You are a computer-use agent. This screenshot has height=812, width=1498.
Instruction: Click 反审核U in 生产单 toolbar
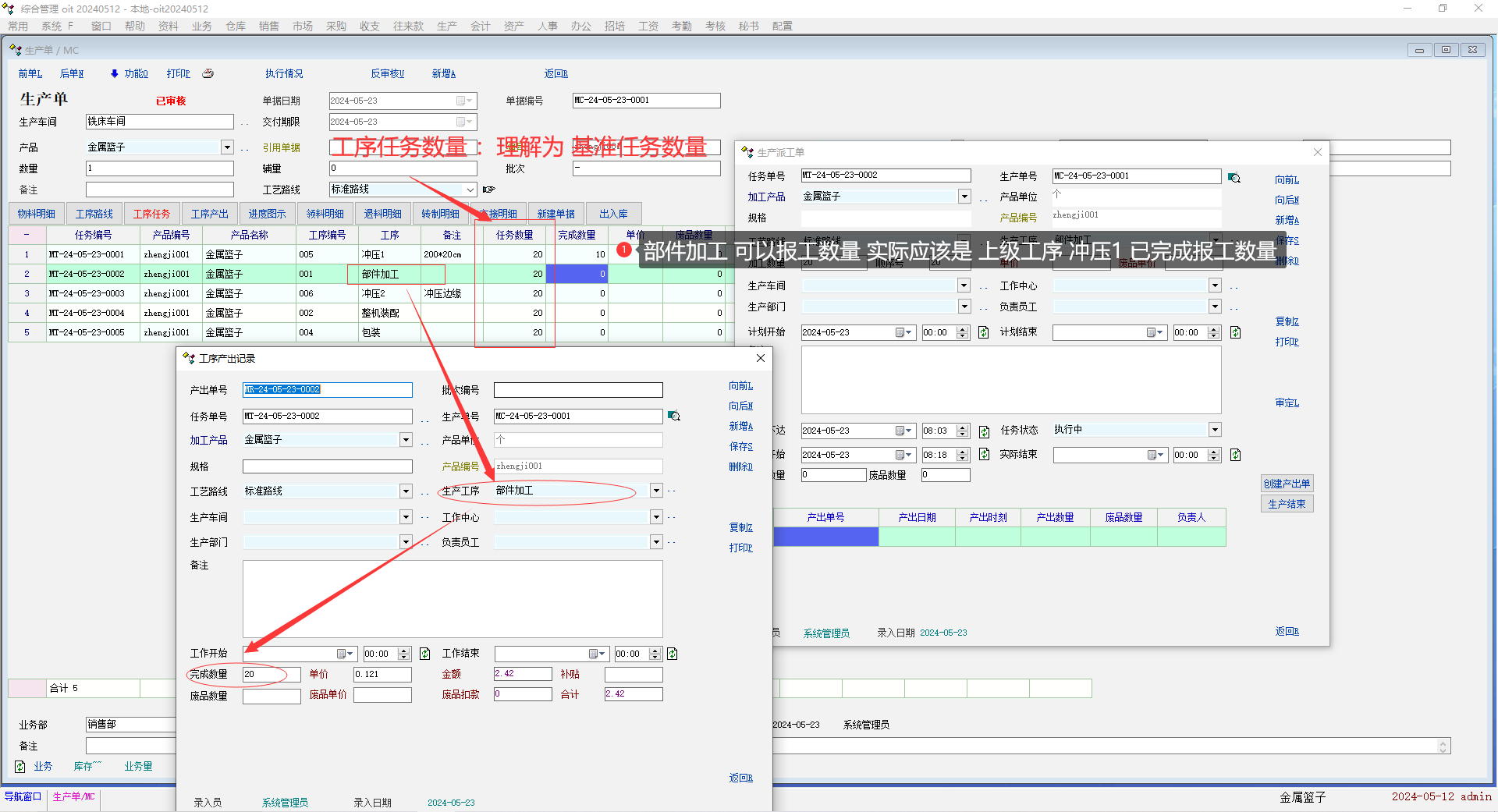pyautogui.click(x=387, y=73)
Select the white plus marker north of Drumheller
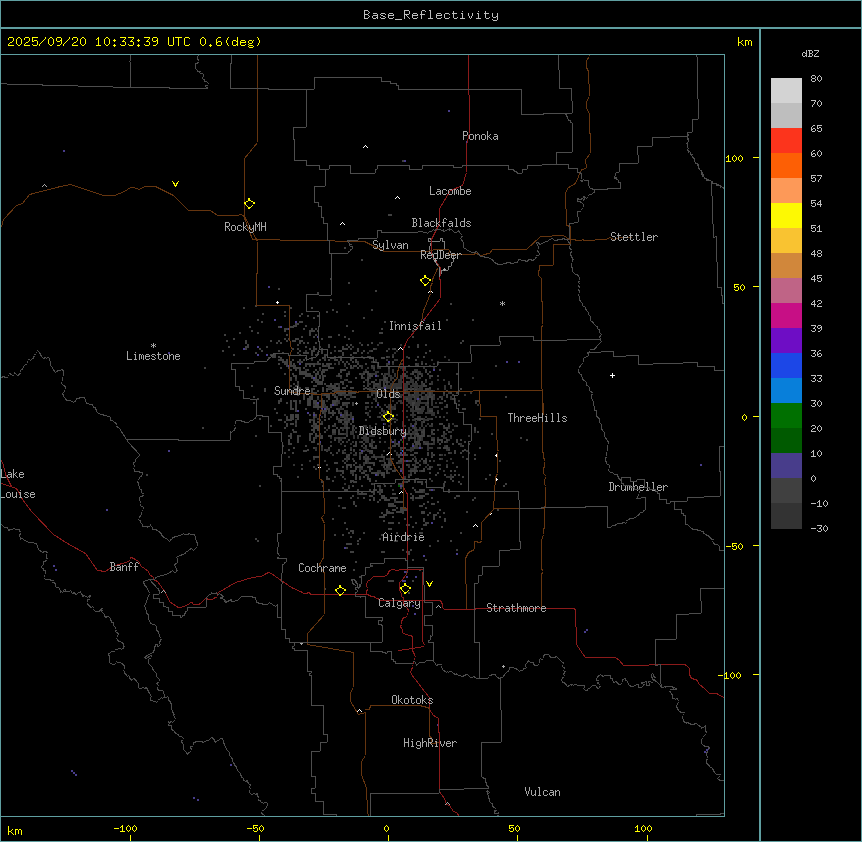This screenshot has width=862, height=842. coord(612,375)
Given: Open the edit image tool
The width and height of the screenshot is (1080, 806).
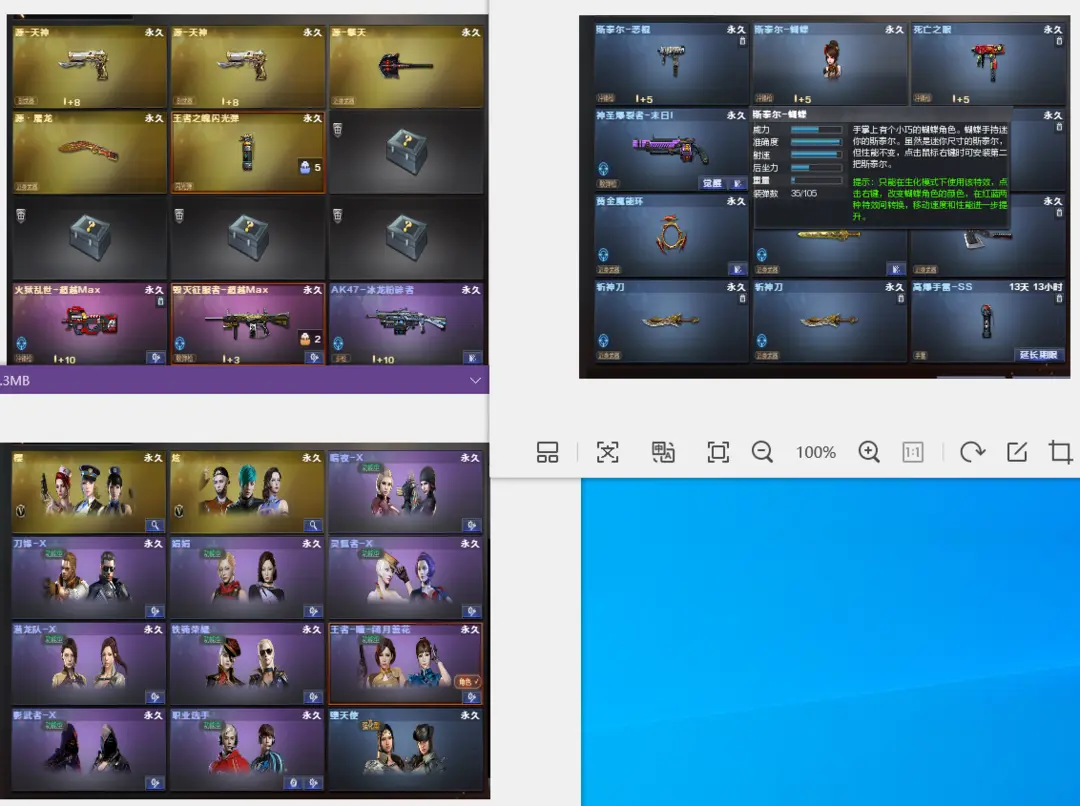Looking at the screenshot, I should 1017,452.
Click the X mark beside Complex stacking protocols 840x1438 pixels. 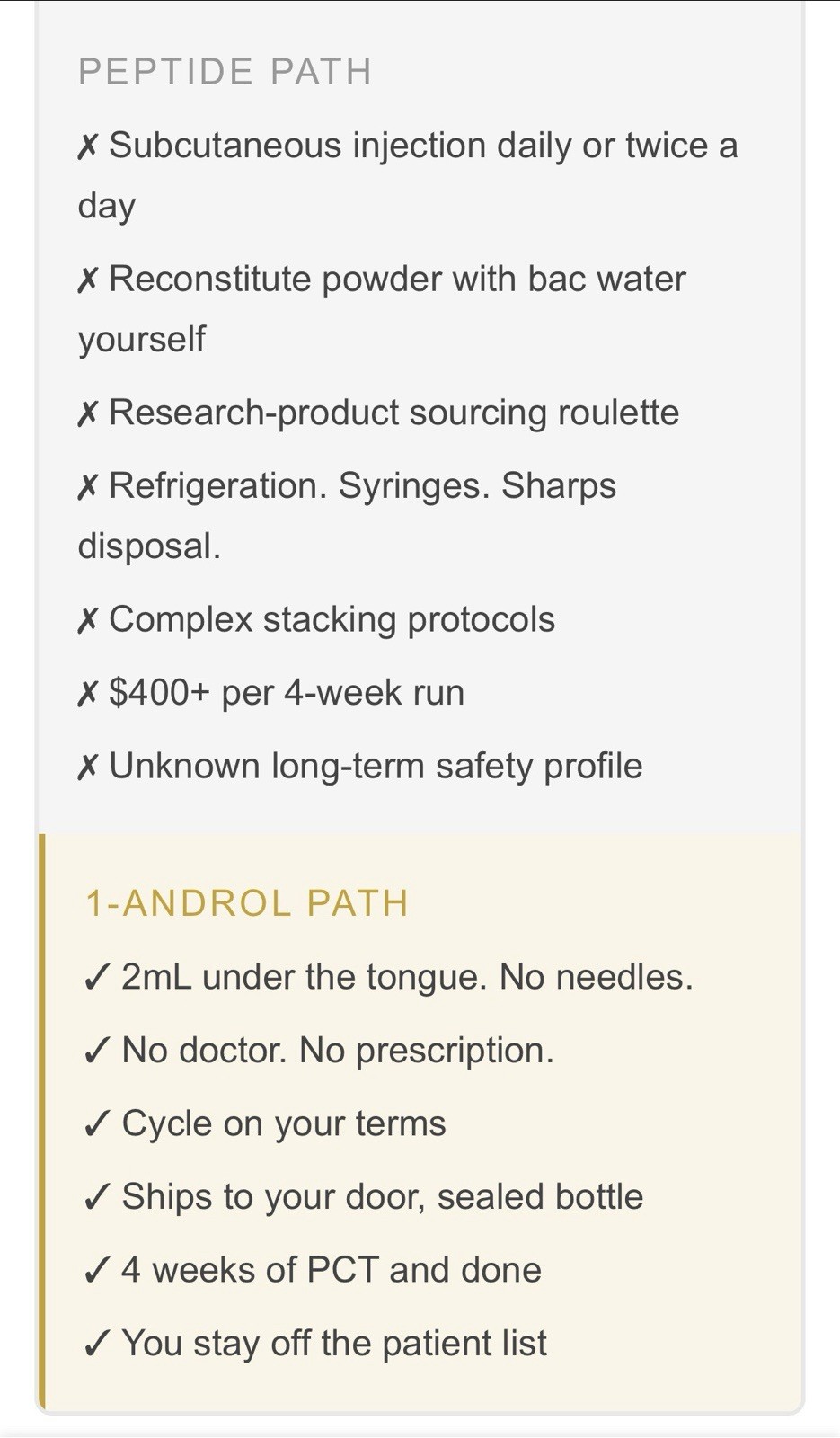(87, 620)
####################
→ WORK ITEM
Reproduce the material above exactly, first line through the line that contains "Given: Open the edit image tool", minus the pictures.

→ RESPONSE
You are a computer-use agent. This screenshot has height=812, width=1498.
Instruction: Click 反审核U in 生产单 toolbar
pyautogui.click(x=387, y=73)
Select the white plus marker north of Drumheller
This screenshot has width=862, height=842. coord(612,375)
Given: Open the edit image tool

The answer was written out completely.